Todo lo que se podía escribir del partido Espanyol-Sevilla del miércoles, está escrito. Crónicas, artículos, editoriales y nada que decir de la radio y la televisión; pero se ha hablado sobre todo de los sevillistas. Ha sido algo maravilloso, mágico. Millones de espectadores sentados frente a una pantalla sin hablar, atentos, emocionados y sorprendidos, porque la finalísima española no defraudó.
Todos, fuésemos del equipo que fuésemos, nos aliamos el miércoles de parte andaluza o catalana. Todos queríamos que ganara uno más que otro. Y cuando todo estaba casi resuelto, llega el Espanyol y empata, y con diez. Glasgow era español, España con el corazón “partío”. Curioso fue ver las caras de los aficionados en el estadio o en sus ciudades. Caras de emoción, desconcierto, desesperación y orgullo.
Al final lo consiguió el teóricamente más grande y el Espanyol se conformó con el subcampeonato. Pero con orgullo. Fue un digno “perdedor” y hubiese sido un digno ganador. Quizás la historia tenía que repetirse diecinueve años más tarde. Una lástima. El Sevilla ya rozó la gloria el año pasado; esta vez le tocaba al Espanyol. Pero no pudo ser.

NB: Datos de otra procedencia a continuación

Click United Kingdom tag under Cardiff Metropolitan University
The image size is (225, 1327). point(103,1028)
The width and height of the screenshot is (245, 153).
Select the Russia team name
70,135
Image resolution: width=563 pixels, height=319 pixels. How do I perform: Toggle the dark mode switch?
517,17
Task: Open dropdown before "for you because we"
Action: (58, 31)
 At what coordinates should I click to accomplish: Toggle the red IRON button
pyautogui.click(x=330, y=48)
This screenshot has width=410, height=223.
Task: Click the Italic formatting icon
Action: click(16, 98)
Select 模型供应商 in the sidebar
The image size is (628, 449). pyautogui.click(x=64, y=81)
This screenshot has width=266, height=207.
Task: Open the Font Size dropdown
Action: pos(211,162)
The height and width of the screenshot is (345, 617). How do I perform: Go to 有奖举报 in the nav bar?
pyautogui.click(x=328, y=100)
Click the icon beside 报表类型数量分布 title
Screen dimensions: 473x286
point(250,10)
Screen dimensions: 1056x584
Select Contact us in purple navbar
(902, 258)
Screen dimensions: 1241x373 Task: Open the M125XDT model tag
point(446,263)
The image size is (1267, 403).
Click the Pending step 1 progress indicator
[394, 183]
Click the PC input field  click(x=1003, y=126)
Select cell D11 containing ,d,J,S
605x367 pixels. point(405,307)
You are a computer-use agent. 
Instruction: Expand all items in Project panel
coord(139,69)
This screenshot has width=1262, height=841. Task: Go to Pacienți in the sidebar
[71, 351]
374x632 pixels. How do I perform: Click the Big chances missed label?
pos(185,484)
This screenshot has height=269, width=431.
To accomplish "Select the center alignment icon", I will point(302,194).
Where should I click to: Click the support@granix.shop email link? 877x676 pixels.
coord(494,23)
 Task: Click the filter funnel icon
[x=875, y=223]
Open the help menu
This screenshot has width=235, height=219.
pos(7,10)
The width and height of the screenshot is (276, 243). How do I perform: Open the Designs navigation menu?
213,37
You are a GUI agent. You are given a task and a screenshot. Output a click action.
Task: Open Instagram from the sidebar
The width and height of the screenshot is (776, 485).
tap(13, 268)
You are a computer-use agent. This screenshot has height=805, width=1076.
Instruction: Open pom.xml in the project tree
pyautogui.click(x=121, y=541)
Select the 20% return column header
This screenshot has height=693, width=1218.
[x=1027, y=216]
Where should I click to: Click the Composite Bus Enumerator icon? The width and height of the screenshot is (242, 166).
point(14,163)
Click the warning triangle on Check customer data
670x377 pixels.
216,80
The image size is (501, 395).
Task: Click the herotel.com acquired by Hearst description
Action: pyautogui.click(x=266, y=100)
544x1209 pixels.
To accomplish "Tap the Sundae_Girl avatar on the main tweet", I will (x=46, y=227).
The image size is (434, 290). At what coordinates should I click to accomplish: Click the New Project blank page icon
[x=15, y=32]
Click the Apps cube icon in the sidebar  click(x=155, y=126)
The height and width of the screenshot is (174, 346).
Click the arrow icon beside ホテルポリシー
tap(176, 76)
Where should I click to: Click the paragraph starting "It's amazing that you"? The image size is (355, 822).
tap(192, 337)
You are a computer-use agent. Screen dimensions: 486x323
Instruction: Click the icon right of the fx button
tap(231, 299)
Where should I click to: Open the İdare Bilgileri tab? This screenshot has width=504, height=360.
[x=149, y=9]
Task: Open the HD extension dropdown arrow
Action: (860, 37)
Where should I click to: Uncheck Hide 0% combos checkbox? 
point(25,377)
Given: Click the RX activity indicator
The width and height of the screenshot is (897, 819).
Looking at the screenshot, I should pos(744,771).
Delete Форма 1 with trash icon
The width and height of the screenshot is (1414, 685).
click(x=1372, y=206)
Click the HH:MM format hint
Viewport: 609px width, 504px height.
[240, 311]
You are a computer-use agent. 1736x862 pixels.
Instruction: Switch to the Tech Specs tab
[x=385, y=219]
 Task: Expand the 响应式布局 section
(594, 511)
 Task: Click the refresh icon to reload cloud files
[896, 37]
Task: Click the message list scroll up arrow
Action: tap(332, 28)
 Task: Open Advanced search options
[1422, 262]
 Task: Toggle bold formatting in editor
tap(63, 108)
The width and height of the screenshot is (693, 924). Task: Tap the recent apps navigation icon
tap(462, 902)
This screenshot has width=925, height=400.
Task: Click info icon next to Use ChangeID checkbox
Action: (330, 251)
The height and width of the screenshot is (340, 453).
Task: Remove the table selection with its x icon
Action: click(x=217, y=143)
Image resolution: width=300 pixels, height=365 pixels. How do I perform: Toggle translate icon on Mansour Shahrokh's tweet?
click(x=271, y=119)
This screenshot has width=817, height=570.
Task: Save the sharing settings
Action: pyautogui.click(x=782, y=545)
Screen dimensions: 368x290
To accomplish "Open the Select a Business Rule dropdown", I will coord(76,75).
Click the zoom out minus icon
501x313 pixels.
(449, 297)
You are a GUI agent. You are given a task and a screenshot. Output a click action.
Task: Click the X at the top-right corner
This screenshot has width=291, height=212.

Vimos un partido de competencia, de lucha por el balón, de agonía y agotamiento físico, de buen fútbol, buenas jugadas y sobre todo, de paradas impresionantes. La ilusión de dos aficiones y del resto que nos unimos, duró hasta el final. Más de dos horas de partido in extremis.
Pero la imagen que se me queda, es aquella en la que de la Peña, Luis García, Mar Torrejón y Tamudo, lloraban de impotencia, de rabia por algo que era casi suyo y que la historia se había empeñado en arrebartarles una vez más. Es la magia y la suerte del fútbol; el año pasado un gol de Rufete los salvaba del descenso en la última jornada, hundiendo al Alavés y este año, un penalti los deja fuera de la gloria europea. De todas formas, enhorabuena campeones.